So maybe you guys could talk a little bit around slashing and some of the adverse things that
could happen if you're not doing this right.
The thing about staking is you're actually, again, I'll probably get yelled at for using this,
but you're basically a miner.
If you're a token holder and you have 32 Ethan,
you're participating in Ethereum, you're running the network.
So you're producing blocks, you're securing the protocol,
and you're participating, that's participating in consensus.
So you are actually running the protocol.
And so these are complicated, distributed networks.
There's a whole lot of stuff going on.
If we don't do our job properly, for example,
if the infrastructure running is down,
then you'll miss out on rewards.
So you would have lower earnings.
Or in the worst case scenario,
there's something called slashing,
which is as bad as it sounds.
You don't want to be slashed in that case.
You can actually lose some of your principal, not 100%.
Usually it's somewhere, you know, between sort of 1 and 5%.
And that happens if you or if you're using someone like ourselves essentially tries to double
spend.
It's called double signing, but it looks like you're trying to fork the network or spend a token twice.
Again, not technically quite correct, but you get the idea.
And it's basically the worst thing you can do on a blockchain.
That has never happened to us.
We just sort of built the company around safety over liveliness, which means we'll always
except a little downtime rather than risk of slashing.
That strategy from customer success has worked out for us over the last five years.
I should probably knock on some wood now,
but we basically orientated the company around having that never happened.
So those are the things that can go wrong so you can think of those as security and performance
and uptime and all that and obviously not doing something that results in slashing, which is bad.
That makes sense.
You guys also have an interesting perch on just the centralization of some of these networks
or the risk of centralization.
So I think about the non-crypto examples of something happening at Amazon and the east coast of the internet basically going down.
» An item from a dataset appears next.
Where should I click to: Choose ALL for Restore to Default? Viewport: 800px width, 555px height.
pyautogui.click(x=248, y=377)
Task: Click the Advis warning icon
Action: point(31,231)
Most of the service is not working.
What does that look like in the context of cryptocurrency networks?
And how do you guys think about where centralization vectors lay?
So Benjamin can probably compliment my answer here.
I think there's two ways to think about centralization.
There's centralization of token holders, I think.
So there's been some theories that the large token holders because of the way the dynamics will continue to get larger and then will dominate this.
state. So a few, a small number of parties will dominate consensus and therefore be able to
control the protocol in some way. I don't think in any of the major protocols, I haven't looked at
the stats recently, but I don't think that's become an issue. In fact, I think they got more
diversified over time from sort of token holders as there's distribution on the retail side,
etc. And then there's, as you rightly point out, there's infrastructure concentrations. So if a protocol
is having all the consensus done on Amazon East, that's obviously a really bad thing for pretty
clear reasons, both from censorship reasons and basic performance. So we do take an active strategy
looking at for if we're launching on a new network. Where are there any concentrations of
hardware, my activity in a specific cloud provider or a data center or a region and try to do
the opposite of that. So we really try to, you know, in some networks there's something called
correlated slashing. It doesn't matter necessarily discuss it here. But basically, you don't want to be
where everyone else is if something goes wrong. And so for those reasons, we really take a pretty
the active role in decentralizing, at least are small piece of the infrastructure.
And I think more and more people are thinking about that.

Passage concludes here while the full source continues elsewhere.